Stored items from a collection
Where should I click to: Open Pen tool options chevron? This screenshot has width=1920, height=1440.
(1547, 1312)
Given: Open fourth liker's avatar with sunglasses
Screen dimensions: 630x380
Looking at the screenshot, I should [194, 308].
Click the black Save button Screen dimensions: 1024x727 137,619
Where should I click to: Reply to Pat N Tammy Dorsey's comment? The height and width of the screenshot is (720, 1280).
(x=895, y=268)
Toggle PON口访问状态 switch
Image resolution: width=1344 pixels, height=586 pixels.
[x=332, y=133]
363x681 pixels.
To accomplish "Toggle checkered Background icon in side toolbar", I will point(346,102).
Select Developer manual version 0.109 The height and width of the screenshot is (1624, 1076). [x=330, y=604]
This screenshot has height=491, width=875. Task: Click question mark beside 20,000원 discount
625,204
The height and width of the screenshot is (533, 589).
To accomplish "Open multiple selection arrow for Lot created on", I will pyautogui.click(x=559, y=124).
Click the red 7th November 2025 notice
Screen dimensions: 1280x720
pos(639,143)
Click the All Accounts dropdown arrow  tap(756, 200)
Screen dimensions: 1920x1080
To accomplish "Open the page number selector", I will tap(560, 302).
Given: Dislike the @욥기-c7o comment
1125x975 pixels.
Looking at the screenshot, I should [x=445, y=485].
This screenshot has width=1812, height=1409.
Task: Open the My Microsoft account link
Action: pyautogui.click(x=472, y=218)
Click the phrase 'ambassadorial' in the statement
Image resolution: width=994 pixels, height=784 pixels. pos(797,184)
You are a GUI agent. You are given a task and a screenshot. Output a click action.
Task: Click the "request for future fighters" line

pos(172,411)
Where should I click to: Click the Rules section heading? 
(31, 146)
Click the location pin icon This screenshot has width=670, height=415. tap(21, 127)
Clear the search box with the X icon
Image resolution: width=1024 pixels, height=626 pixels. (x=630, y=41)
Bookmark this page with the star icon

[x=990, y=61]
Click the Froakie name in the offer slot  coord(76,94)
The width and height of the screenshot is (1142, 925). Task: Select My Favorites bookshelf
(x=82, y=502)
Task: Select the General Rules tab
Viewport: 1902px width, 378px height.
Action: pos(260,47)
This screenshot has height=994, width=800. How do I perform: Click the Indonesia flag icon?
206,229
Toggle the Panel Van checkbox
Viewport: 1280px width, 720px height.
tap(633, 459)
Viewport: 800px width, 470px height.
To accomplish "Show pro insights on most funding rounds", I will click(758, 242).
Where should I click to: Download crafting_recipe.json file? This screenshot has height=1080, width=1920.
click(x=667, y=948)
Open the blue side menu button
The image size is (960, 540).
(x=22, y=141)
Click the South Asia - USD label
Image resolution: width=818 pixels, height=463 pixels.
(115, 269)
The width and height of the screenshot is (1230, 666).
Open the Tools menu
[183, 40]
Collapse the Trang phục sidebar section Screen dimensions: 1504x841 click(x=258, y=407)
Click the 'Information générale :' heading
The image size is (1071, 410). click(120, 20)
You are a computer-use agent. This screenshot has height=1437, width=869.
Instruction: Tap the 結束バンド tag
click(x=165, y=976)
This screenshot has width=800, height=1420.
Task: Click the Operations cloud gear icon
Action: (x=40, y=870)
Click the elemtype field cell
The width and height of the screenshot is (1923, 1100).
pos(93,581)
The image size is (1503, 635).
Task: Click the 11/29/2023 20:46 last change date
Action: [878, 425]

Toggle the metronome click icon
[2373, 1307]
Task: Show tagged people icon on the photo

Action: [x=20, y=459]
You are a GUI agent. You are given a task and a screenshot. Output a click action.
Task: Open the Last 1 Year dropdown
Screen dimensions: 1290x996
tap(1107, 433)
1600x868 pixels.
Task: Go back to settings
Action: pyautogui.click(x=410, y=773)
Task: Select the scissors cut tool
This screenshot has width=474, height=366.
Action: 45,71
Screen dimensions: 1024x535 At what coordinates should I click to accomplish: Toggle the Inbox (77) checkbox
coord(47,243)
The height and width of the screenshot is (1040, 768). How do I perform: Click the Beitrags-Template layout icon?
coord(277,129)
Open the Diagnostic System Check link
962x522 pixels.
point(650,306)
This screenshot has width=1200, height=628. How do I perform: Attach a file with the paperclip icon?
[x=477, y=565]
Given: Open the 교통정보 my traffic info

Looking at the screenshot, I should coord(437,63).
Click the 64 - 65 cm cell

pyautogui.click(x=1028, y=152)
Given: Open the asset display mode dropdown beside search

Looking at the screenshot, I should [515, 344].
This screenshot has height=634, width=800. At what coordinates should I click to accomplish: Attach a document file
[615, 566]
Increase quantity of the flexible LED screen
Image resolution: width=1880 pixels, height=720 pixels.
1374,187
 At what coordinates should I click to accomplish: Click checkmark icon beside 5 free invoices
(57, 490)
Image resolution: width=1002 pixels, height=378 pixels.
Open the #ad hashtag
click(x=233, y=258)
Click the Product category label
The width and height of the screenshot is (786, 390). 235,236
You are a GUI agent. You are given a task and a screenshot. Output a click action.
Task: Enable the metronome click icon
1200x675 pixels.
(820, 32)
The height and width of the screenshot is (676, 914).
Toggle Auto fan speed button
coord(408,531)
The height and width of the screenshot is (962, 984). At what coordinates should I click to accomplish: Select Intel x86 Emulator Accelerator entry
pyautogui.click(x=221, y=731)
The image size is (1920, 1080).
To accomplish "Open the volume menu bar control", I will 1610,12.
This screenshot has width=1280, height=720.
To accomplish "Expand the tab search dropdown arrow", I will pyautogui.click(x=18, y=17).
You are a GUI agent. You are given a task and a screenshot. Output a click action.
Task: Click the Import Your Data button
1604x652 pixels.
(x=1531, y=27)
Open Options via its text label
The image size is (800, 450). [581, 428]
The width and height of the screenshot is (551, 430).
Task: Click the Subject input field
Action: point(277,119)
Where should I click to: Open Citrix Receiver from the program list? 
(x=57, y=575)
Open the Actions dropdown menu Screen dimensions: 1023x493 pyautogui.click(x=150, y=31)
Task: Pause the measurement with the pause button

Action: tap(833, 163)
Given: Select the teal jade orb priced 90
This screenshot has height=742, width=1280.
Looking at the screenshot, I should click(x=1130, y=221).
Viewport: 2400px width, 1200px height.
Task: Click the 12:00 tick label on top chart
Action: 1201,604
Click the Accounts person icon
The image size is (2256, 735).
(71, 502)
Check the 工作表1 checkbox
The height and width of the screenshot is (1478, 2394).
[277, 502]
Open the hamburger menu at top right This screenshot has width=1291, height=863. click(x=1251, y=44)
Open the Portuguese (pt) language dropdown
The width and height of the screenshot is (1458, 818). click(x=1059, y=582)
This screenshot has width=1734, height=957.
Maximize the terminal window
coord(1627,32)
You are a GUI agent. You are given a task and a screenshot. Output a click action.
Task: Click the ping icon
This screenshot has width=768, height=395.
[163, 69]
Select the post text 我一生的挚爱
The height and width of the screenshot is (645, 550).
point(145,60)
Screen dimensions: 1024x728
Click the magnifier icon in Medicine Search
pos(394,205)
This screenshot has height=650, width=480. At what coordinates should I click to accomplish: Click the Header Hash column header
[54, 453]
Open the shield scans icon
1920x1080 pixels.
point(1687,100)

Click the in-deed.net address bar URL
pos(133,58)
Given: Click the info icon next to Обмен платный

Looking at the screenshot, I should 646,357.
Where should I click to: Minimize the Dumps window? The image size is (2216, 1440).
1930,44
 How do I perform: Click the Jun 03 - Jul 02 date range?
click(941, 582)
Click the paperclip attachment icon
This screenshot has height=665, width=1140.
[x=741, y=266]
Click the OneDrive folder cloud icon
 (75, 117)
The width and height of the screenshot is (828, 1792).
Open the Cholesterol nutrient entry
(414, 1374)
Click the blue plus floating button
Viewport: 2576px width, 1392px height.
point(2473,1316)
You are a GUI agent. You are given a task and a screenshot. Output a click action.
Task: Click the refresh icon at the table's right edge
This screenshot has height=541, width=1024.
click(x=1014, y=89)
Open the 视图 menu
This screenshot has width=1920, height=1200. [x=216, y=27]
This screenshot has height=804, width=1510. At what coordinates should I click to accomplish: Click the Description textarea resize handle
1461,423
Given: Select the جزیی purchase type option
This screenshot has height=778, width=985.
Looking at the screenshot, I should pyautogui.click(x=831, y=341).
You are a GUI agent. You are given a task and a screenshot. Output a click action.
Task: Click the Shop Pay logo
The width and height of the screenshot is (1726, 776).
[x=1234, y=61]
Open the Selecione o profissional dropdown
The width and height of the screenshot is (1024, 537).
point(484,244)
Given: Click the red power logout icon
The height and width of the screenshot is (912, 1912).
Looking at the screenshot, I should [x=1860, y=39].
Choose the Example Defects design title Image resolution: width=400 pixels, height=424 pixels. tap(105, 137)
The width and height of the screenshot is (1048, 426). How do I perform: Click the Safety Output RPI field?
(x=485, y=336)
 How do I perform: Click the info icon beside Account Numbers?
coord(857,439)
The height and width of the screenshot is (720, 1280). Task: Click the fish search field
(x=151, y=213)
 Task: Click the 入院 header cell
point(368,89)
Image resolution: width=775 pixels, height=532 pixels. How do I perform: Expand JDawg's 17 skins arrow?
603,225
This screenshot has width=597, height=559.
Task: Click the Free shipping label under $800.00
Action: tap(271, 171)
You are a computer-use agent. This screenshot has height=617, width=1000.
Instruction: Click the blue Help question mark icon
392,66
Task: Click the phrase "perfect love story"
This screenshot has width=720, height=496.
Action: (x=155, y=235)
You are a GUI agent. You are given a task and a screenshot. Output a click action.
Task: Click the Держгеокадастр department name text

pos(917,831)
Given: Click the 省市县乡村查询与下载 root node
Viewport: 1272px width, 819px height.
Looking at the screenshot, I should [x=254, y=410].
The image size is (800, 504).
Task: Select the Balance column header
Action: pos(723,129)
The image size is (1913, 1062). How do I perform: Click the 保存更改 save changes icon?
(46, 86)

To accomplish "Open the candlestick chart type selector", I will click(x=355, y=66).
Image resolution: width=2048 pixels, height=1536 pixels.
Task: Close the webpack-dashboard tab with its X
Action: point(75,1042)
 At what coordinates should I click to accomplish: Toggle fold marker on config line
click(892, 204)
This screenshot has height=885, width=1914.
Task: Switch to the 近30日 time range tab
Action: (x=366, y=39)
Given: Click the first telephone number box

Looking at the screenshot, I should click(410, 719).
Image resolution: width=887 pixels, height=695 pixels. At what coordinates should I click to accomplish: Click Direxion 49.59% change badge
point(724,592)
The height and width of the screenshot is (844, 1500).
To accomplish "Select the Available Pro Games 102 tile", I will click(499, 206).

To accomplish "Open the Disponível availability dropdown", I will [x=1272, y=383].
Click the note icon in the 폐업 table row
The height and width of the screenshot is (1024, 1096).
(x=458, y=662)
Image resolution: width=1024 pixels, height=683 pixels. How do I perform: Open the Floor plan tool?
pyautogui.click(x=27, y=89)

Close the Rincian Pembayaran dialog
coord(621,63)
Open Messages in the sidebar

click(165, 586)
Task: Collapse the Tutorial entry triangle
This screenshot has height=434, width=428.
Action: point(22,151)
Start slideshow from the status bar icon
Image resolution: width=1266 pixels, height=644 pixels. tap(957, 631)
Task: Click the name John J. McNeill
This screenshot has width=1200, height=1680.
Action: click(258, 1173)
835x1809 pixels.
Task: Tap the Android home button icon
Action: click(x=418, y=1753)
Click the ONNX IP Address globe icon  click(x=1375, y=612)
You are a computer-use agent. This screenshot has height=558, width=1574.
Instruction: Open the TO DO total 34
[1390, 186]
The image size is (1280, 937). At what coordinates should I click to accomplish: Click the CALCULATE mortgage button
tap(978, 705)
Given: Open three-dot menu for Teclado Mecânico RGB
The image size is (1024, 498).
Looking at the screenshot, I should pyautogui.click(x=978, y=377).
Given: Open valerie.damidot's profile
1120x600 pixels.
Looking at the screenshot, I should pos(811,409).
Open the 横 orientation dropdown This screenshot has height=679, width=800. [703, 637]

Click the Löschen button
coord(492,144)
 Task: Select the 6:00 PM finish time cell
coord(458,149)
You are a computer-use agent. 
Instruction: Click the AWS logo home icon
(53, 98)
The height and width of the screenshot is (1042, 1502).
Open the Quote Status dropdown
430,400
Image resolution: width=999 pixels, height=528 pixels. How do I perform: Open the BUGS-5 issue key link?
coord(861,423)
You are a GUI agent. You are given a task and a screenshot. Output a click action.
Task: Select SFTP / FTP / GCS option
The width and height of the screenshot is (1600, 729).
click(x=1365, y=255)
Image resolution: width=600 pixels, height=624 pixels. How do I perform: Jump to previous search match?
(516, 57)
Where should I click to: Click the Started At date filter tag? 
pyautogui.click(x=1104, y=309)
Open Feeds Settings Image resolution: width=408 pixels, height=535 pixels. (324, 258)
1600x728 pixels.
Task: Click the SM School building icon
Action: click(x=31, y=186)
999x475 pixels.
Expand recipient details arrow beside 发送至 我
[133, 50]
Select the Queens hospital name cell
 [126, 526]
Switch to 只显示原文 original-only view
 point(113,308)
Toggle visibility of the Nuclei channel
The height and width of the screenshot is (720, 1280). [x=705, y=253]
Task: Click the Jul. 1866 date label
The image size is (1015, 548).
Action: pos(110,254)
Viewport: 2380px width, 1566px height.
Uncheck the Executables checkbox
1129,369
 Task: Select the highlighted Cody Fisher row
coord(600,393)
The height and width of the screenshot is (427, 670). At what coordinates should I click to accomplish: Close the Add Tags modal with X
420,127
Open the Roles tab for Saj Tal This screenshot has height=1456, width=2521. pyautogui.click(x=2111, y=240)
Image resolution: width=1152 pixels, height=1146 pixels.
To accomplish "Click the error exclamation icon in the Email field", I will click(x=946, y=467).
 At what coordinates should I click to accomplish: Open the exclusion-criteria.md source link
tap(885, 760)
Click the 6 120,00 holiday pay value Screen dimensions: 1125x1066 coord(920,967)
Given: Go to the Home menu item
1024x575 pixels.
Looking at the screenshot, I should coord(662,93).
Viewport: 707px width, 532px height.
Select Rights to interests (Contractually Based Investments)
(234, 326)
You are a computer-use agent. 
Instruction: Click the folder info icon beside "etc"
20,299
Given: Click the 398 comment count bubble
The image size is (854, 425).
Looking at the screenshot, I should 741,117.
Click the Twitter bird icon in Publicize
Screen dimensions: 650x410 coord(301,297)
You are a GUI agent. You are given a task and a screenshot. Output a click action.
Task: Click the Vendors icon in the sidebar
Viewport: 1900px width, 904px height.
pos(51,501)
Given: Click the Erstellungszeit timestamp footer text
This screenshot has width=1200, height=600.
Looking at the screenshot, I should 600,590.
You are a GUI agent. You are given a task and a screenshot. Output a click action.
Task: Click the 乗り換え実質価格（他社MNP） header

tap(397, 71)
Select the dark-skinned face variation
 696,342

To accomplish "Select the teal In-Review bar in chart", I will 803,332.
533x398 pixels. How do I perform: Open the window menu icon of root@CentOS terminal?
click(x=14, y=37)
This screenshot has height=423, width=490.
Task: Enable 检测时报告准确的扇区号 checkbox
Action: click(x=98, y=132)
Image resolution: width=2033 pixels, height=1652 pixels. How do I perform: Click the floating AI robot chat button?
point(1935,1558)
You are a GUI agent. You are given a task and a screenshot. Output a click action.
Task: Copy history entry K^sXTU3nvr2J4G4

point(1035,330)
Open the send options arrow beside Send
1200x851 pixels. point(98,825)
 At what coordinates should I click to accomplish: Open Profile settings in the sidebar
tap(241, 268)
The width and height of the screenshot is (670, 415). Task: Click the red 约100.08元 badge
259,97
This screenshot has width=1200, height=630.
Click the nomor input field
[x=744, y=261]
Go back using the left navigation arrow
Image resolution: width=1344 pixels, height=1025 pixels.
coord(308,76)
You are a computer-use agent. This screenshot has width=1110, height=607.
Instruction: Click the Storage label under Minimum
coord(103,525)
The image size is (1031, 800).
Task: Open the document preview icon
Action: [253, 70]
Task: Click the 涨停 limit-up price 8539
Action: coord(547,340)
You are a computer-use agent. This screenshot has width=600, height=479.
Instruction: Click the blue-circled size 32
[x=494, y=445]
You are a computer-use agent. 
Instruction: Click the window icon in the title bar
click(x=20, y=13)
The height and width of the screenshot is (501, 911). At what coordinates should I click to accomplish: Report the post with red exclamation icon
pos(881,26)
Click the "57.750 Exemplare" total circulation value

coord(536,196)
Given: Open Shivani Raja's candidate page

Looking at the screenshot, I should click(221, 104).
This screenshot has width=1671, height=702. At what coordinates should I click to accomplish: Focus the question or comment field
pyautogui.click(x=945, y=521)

**Given request:**
Write out the listing word for word, starting at its first line and ending with the line that contains "will tap(560, 302).".

**Answer to this problem:**
Where should I click to: Open Pen tool options chevron? This screenshot has width=1920, height=1440.
(1547, 1312)
Given: Open fourth liker's avatar with sunglasses
Screen dimensions: 630x380
Looking at the screenshot, I should [194, 308].
Click the black Save button Screen dimensions: 1024x727 137,619
Where should I click to: Reply to Pat N Tammy Dorsey's comment? The height and width of the screenshot is (720, 1280).
(x=895, y=268)
Toggle PON口访问状态 switch
Image resolution: width=1344 pixels, height=586 pixels.
[x=332, y=133]
363x681 pixels.
To accomplish "Toggle checkered Background icon in side toolbar", I will point(346,102).
Select Developer manual version 0.109 The height and width of the screenshot is (1624, 1076). [x=330, y=604]
This screenshot has height=491, width=875. Task: Click question mark beside 20,000원 discount
625,204
The height and width of the screenshot is (533, 589).
To accomplish "Open multiple selection arrow for Lot created on", I will pyautogui.click(x=559, y=124).
Click the red 7th November 2025 notice
Screen dimensions: 1280x720
pos(639,143)
Click the All Accounts dropdown arrow  tap(756, 200)
Screen dimensions: 1920x1080
To accomplish "Open the page number selector", I will tap(560, 302).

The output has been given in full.